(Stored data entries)

------------------------------

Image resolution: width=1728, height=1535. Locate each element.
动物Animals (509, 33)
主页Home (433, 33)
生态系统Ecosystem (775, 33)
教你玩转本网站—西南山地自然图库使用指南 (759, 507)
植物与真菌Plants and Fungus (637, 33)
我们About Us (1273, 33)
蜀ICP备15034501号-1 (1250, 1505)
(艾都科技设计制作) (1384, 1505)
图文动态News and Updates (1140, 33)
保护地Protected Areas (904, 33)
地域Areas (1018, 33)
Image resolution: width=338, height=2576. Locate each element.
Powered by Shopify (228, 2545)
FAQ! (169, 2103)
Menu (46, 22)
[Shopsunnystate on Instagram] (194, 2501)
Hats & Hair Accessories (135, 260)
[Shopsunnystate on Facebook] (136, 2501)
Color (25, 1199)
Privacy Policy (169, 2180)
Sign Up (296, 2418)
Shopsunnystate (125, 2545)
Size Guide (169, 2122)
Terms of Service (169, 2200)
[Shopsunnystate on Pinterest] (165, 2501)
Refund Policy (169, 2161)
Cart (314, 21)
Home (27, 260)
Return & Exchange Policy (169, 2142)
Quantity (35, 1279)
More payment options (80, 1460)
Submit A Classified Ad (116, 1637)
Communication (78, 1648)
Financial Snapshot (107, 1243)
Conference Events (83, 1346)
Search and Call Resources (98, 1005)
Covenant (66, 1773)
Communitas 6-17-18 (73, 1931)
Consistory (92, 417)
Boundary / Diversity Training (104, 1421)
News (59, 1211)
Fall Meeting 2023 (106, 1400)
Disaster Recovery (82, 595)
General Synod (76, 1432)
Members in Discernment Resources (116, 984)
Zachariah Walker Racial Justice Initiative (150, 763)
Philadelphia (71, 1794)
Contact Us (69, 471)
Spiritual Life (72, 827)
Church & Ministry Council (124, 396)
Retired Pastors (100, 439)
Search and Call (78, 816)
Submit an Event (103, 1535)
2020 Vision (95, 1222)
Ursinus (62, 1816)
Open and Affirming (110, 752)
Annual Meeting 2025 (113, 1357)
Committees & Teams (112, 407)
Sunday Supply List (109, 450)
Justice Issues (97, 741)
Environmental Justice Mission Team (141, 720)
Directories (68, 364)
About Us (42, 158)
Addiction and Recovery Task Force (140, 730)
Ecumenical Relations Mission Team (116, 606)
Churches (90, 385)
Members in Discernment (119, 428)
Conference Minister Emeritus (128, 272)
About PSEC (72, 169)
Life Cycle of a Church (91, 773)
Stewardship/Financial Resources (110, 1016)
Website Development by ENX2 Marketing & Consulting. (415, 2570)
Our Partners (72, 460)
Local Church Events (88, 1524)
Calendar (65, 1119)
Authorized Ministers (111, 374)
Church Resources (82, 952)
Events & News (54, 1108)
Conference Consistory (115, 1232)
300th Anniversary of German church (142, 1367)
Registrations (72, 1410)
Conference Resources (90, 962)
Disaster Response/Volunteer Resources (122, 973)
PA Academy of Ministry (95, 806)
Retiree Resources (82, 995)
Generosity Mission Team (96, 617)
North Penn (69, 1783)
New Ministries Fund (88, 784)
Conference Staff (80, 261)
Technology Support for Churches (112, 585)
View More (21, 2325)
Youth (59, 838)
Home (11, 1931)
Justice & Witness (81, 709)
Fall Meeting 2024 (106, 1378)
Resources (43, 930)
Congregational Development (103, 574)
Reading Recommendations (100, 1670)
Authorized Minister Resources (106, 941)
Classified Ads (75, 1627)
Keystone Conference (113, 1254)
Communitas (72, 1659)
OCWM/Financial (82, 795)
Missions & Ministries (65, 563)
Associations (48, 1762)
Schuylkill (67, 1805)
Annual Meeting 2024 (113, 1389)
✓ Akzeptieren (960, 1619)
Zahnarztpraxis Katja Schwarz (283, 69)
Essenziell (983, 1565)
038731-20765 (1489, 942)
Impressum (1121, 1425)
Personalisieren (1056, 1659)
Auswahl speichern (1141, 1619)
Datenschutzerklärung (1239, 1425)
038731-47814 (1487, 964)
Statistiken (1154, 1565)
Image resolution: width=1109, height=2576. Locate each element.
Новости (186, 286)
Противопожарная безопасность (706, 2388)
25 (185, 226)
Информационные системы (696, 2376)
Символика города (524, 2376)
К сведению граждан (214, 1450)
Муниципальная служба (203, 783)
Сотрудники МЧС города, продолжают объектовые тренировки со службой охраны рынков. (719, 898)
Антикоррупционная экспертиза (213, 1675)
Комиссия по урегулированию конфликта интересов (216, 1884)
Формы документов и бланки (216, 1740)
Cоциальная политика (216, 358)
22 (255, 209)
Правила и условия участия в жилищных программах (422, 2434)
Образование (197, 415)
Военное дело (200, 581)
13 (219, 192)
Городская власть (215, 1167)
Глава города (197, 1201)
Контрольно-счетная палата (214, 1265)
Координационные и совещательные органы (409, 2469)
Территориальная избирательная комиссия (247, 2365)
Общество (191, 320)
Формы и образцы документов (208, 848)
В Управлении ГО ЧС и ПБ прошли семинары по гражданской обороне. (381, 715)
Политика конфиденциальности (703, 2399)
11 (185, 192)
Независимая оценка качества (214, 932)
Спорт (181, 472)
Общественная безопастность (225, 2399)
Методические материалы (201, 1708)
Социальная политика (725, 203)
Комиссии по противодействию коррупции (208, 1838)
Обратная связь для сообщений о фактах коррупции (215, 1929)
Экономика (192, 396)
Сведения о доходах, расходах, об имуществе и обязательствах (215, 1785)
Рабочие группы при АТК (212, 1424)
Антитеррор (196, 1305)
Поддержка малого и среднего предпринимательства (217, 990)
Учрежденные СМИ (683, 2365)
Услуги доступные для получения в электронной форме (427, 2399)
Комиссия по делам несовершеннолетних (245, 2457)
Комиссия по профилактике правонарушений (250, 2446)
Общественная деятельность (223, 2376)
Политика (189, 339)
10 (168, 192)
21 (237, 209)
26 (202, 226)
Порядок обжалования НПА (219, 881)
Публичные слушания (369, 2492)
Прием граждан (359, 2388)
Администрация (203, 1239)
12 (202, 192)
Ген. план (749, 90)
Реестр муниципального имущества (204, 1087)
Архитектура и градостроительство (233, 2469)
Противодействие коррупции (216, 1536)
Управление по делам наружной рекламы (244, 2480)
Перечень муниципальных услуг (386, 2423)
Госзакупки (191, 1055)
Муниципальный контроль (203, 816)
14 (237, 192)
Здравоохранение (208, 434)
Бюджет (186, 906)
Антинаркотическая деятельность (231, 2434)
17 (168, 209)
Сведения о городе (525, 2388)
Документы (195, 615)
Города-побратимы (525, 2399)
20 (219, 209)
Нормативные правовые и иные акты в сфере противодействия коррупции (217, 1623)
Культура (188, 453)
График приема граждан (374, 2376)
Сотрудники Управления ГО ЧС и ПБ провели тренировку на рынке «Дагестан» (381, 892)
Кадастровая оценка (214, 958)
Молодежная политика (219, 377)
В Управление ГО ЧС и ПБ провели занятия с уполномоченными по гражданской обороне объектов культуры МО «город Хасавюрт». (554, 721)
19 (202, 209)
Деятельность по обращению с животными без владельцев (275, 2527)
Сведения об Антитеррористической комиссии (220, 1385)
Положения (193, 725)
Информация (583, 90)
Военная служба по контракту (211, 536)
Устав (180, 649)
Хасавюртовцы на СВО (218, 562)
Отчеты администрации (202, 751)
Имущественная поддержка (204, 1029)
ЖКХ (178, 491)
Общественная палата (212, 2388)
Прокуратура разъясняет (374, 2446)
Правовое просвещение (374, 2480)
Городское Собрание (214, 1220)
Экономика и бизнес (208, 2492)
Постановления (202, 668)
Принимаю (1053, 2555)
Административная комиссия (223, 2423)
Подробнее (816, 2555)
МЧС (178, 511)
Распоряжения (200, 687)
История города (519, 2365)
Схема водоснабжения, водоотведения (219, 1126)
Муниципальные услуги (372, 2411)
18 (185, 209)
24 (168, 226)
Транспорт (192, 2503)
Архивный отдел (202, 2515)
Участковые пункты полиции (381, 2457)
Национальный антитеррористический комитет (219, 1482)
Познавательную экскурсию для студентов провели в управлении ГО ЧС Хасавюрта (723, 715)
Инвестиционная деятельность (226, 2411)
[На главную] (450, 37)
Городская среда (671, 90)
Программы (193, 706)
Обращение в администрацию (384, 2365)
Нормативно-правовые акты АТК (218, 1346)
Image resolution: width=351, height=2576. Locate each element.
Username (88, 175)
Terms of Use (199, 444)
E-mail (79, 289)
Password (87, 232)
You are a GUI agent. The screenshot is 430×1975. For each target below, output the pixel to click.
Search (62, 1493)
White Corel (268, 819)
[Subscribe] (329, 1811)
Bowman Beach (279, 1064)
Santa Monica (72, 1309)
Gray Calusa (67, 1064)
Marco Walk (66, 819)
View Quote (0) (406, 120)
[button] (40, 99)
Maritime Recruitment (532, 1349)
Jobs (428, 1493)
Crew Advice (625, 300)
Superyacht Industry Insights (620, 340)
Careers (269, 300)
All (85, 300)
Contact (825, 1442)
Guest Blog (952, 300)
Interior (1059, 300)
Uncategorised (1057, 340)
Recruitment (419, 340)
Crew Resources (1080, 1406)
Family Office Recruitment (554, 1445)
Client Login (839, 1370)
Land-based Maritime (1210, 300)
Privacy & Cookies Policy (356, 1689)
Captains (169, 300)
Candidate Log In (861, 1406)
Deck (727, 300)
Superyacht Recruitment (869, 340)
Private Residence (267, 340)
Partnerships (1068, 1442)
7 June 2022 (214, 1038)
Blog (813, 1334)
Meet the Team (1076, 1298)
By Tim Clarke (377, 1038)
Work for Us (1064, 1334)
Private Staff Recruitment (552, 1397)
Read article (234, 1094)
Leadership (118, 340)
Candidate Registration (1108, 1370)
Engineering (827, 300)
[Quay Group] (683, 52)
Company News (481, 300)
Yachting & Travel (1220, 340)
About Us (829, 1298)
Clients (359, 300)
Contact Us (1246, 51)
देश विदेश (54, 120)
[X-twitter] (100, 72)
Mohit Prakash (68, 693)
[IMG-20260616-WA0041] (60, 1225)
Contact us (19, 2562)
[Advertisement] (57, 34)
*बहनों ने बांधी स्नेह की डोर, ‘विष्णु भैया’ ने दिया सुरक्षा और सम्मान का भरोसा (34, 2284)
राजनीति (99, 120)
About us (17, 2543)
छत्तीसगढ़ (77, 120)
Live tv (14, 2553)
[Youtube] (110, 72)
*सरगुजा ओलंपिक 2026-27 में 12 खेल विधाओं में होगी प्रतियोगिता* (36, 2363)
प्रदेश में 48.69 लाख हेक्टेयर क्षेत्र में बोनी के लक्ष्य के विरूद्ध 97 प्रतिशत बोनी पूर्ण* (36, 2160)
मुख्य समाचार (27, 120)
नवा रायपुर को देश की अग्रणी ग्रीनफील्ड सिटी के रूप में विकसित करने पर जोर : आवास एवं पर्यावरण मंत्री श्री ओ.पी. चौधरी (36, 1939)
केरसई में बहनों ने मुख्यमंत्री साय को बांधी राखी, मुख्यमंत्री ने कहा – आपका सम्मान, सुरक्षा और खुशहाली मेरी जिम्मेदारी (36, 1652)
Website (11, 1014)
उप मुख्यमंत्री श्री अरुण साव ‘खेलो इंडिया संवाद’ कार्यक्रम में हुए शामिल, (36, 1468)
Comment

------------------------------

Please count how many lines in the preceding records hold the word "правовые", then give only that number.

**The completed task**
2